= What to work on =
Reproduce each of the rows below word for word, leaving out the pictures.

= Data for this exercise =
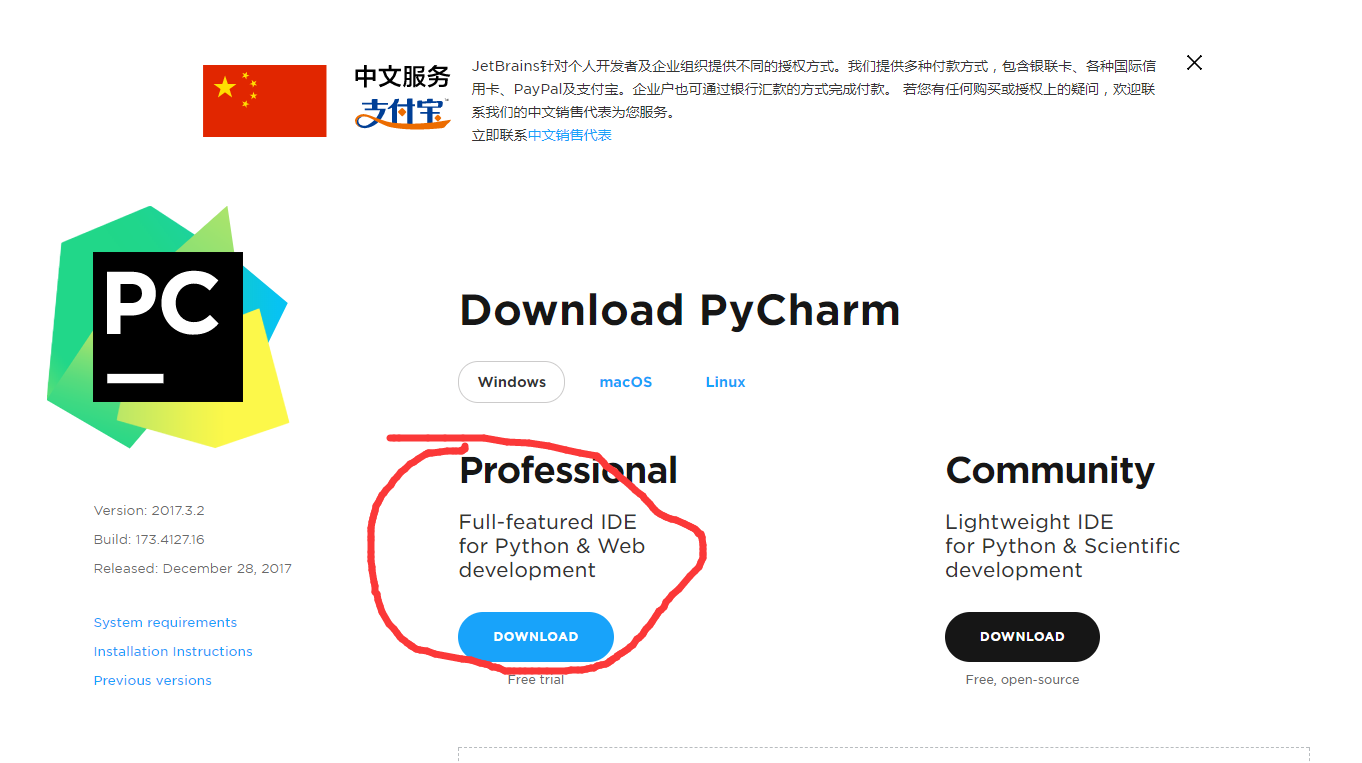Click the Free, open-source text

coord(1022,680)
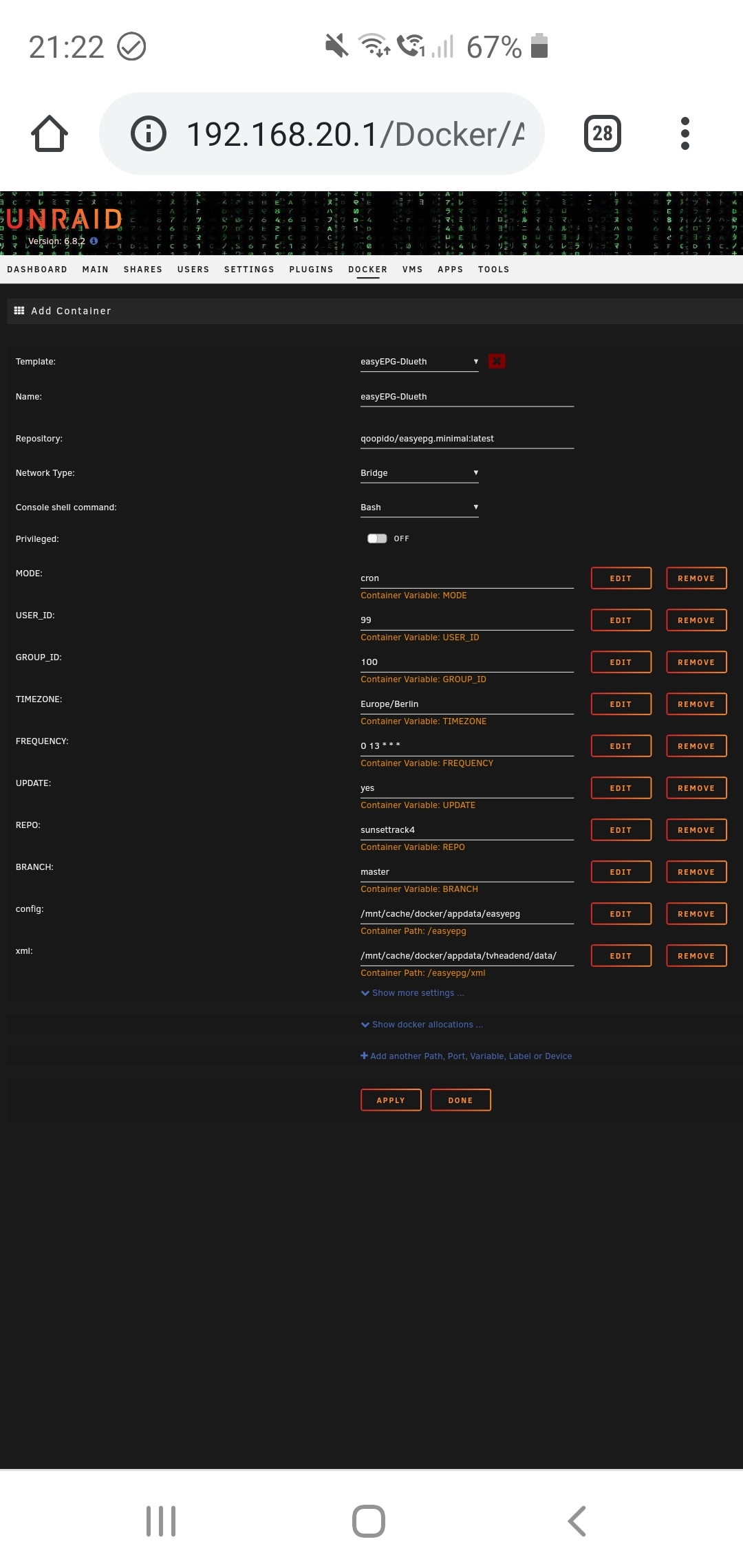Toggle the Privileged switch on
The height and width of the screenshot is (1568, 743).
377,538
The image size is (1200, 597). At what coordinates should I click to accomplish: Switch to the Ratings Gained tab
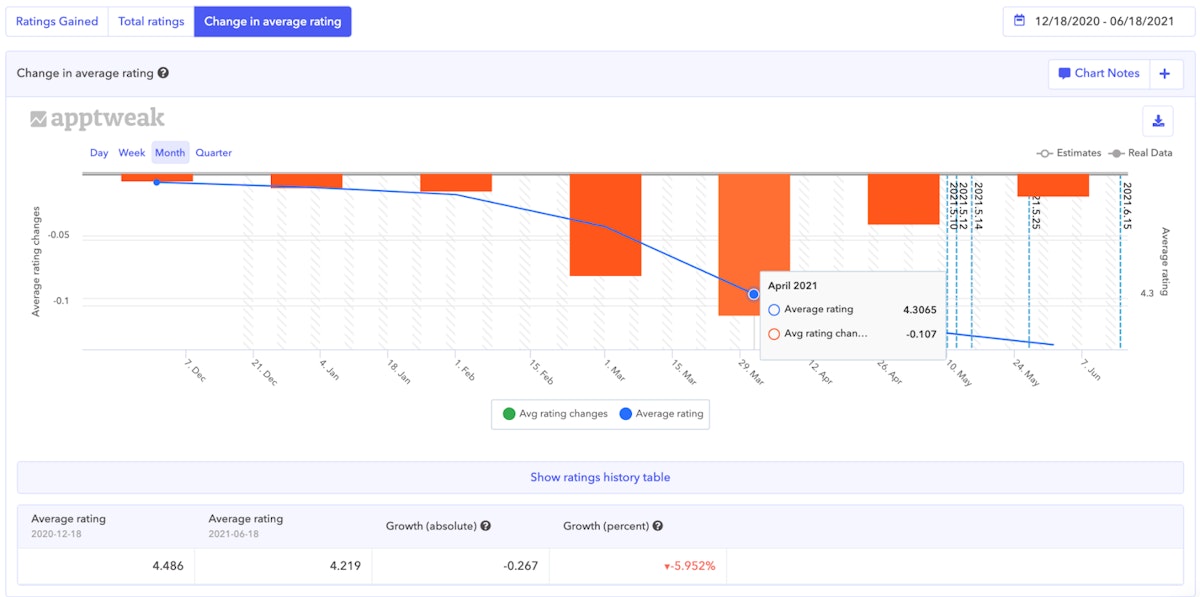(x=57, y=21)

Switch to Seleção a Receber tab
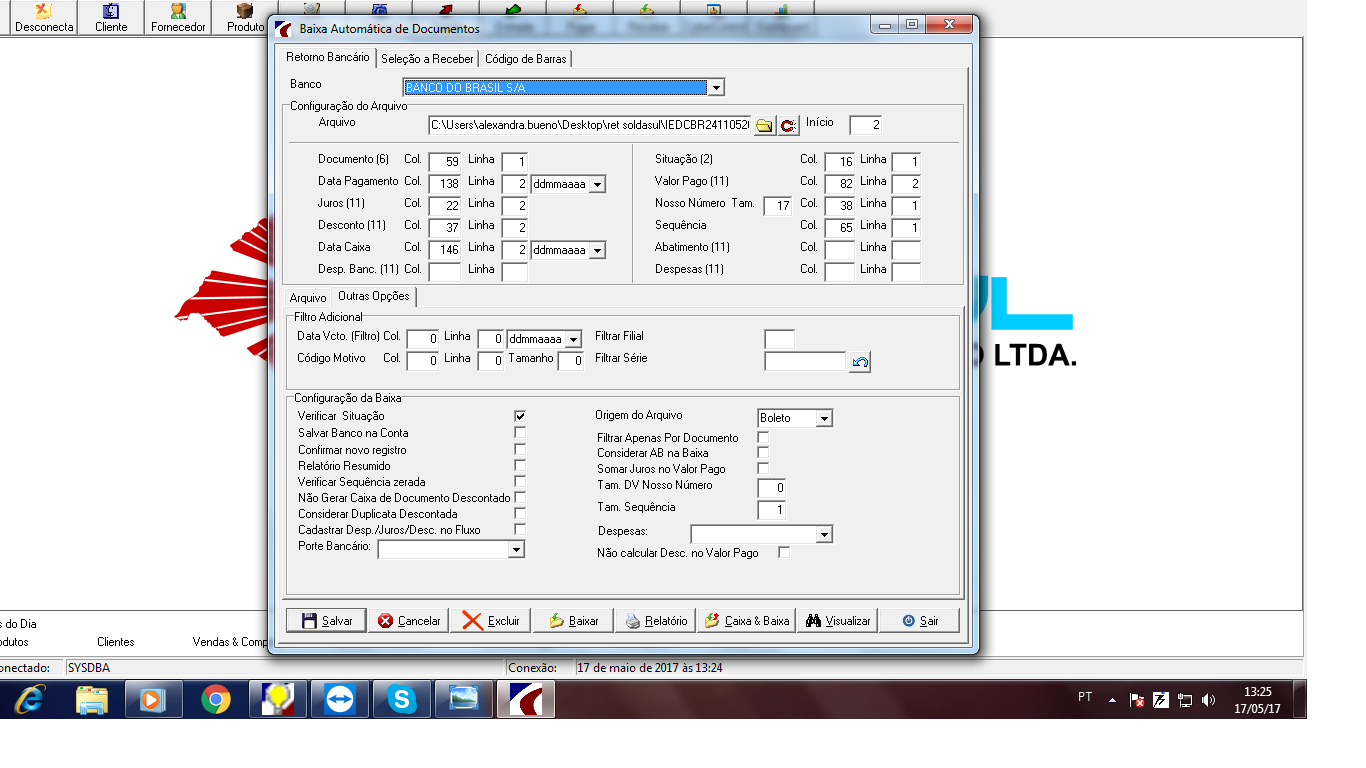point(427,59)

= Problem solution =
Click the Free, open-source text

coord(1022,680)
Toggle the Privileged switch on
The height and width of the screenshot is (1568, 743).
377,538
The image size is (1200, 597). At what coordinates should I click to accomplish: Switch to the Ratings Gained tab
(x=57, y=21)

Switch to Seleção a Receber tab
point(427,59)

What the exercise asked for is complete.